(SHORT TASK)
Reproduce the listing below word for word, keeping every line the same from the first to the last.

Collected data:
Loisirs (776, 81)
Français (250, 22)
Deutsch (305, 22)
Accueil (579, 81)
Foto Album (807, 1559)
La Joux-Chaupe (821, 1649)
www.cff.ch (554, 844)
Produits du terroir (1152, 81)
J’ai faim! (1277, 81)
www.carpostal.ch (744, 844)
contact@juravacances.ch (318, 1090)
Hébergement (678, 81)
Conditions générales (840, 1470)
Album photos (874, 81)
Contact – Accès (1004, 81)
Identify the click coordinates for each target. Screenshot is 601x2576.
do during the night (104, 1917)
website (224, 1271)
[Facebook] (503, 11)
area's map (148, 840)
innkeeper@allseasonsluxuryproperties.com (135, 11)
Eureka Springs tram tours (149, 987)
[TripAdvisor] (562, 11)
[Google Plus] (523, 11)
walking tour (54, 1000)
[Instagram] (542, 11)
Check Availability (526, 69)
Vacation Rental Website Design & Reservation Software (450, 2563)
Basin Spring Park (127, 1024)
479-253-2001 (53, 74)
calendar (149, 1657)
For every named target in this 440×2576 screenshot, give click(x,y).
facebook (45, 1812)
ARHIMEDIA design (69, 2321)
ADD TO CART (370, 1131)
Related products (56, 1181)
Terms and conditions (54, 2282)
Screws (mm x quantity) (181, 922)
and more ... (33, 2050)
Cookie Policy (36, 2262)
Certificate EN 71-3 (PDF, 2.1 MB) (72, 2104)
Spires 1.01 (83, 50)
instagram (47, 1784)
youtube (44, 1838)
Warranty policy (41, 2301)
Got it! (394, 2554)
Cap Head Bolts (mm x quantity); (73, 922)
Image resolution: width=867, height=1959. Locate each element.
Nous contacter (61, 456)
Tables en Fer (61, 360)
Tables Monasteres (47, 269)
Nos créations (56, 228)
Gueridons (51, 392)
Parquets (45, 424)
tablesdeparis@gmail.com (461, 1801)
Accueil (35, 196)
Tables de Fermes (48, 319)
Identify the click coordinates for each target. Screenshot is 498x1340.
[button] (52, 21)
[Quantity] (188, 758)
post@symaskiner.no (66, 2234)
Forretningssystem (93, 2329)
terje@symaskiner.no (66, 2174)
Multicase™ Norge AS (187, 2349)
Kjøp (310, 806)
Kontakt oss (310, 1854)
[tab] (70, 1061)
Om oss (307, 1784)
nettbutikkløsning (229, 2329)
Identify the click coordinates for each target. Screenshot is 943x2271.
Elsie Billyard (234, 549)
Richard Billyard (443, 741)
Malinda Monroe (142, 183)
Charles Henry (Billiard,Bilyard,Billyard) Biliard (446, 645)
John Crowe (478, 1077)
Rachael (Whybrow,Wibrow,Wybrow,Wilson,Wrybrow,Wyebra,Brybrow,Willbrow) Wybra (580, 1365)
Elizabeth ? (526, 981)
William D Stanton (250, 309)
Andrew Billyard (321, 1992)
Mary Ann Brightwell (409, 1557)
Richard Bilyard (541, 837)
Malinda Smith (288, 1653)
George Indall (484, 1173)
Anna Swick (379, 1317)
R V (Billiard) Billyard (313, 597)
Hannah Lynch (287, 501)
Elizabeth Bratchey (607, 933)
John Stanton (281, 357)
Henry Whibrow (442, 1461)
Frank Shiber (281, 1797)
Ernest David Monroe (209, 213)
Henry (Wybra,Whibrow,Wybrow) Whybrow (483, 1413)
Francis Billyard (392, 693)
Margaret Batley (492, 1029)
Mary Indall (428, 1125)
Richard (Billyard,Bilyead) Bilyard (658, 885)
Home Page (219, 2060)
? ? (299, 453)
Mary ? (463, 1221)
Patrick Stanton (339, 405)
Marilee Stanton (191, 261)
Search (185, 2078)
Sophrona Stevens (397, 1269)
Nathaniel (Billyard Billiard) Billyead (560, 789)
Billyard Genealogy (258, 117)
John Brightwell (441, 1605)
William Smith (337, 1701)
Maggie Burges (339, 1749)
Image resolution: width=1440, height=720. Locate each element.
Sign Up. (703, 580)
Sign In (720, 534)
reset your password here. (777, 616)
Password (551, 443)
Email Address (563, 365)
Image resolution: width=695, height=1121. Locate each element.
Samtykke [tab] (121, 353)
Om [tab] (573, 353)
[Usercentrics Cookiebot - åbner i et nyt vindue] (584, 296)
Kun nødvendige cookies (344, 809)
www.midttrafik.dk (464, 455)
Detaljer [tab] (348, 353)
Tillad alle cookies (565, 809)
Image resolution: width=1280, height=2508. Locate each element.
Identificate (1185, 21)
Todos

(THE REPLY)
Loisirs (776, 81)
Français (250, 22)
Deutsch (305, 22)
Accueil (579, 81)
Foto Album (807, 1559)
La Joux-Chaupe (821, 1649)
www.cff.ch (554, 844)
Produits du terroir (1152, 81)
J’ai faim! (1277, 81)
www.carpostal.ch (744, 844)
contact@juravacances.ch (318, 1090)
Hébergement (678, 81)
Conditions générales (840, 1470)
Album photos (874, 81)
Contact – Accès (1004, 81)
Identify the click coordinates for each target. Screenshot is 601x2576.
do during the night (104, 1917)
website (224, 1271)
[Facebook] (503, 11)
area's map (148, 840)
innkeeper@allseasonsluxuryproperties.com (135, 11)
Eureka Springs tram tours (149, 987)
[TripAdvisor] (562, 11)
[Google Plus] (523, 11)
walking tour (54, 1000)
[Instagram] (542, 11)
Check Availability (526, 69)
Vacation Rental Website Design & Reservation Software (450, 2563)
Basin Spring Park (127, 1024)
479-253-2001 (53, 74)
calendar (149, 1657)
For every named target in this 440×2576 screenshot, give click(x,y).
facebook (45, 1812)
ARHIMEDIA design (69, 2321)
ADD TO CART (370, 1131)
Related products (56, 1181)
Terms and conditions (54, 2282)
Screws (mm x quantity) (181, 922)
and more ... (33, 2050)
Cookie Policy (36, 2262)
Certificate EN 71-3 (PDF, 2.1 MB) (72, 2104)
Spires 1.01 (83, 50)
instagram (47, 1784)
youtube (44, 1838)
Warranty policy (41, 2301)
Got it! (394, 2554)
Cap Head Bolts (mm x quantity); (73, 922)
Image resolution: width=867, height=1959. Locate each element.
Nous contacter (61, 456)
Tables en Fer (61, 360)
Tables Monasteres (47, 269)
Nos créations (56, 228)
Gueridons (51, 392)
Parquets (45, 424)
tablesdeparis@gmail.com (461, 1801)
Accueil (35, 196)
Tables de Fermes (48, 319)
Identify the click coordinates for each target. Screenshot is 498x1340.
[button] (52, 21)
[Quantity] (188, 758)
post@symaskiner.no (66, 2234)
Forretningssystem (93, 2329)
terje@symaskiner.no (66, 2174)
Multicase™ Norge AS (187, 2349)
Kjøp (310, 806)
Kontakt oss (310, 1854)
[tab] (70, 1061)
Om oss (307, 1784)
nettbutikkløsning (229, 2329)
Identify the click coordinates for each target. Screenshot is 943x2271.
Elsie Billyard (234, 549)
Richard Billyard (443, 741)
Malinda Monroe (142, 183)
Charles Henry (Billiard,Bilyard,Billyard) Biliard (446, 645)
John Crowe (478, 1077)
Rachael (Whybrow,Wibrow,Wybrow,Wilson,Wrybrow,Wyebra,Brybrow,Willbrow) Wybra (580, 1365)
Elizabeth ? (526, 981)
William D Stanton (250, 309)
Andrew Billyard (321, 1992)
Mary Ann Brightwell (409, 1557)
Richard Bilyard (541, 837)
Malinda Smith (288, 1653)
George Indall (484, 1173)
Anna Swick (379, 1317)
R V (Billiard) Billyard (313, 597)
Hannah Lynch (287, 501)
Elizabeth Bratchey (607, 933)
John Stanton (281, 357)
Henry Whibrow (442, 1461)
Frank Shiber (281, 1797)
Ernest David Monroe (209, 213)
Henry (Wybra,Whibrow,Wybrow) Whybrow (483, 1413)
Francis Billyard (392, 693)
Margaret Batley (492, 1029)
Mary Indall (428, 1125)
Richard (Billyard,Bilyead) Bilyard (658, 885)
Home Page (219, 2060)
? ? (299, 453)
Mary ? (463, 1221)
Patrick Stanton (339, 405)
Marilee Stanton (191, 261)
Search (185, 2078)
Sophrona Stevens (397, 1269)
Nathaniel (Billyard Billiard) Billyead (560, 789)
Billyard Genealogy (258, 117)
John Brightwell (441, 1605)
William Smith (337, 1701)
Maggie Burges (339, 1749)
Image resolution: width=1440, height=720. Locate each element.
Sign Up. (703, 580)
Sign In (720, 534)
reset your password here. (777, 616)
Password (551, 443)
Email Address (563, 365)
Image resolution: width=695, height=1121. Locate each element.
Samtykke [tab] (121, 353)
Om [tab] (573, 353)
[Usercentrics Cookiebot - åbner i et nyt vindue] (584, 296)
Kun nødvendige cookies (344, 809)
www.midttrafik.dk (464, 455)
Detaljer [tab] (348, 353)
Tillad alle cookies (565, 809)
Image resolution: width=1280, height=2508. Locate each element.
Identificate (1185, 21)
Todos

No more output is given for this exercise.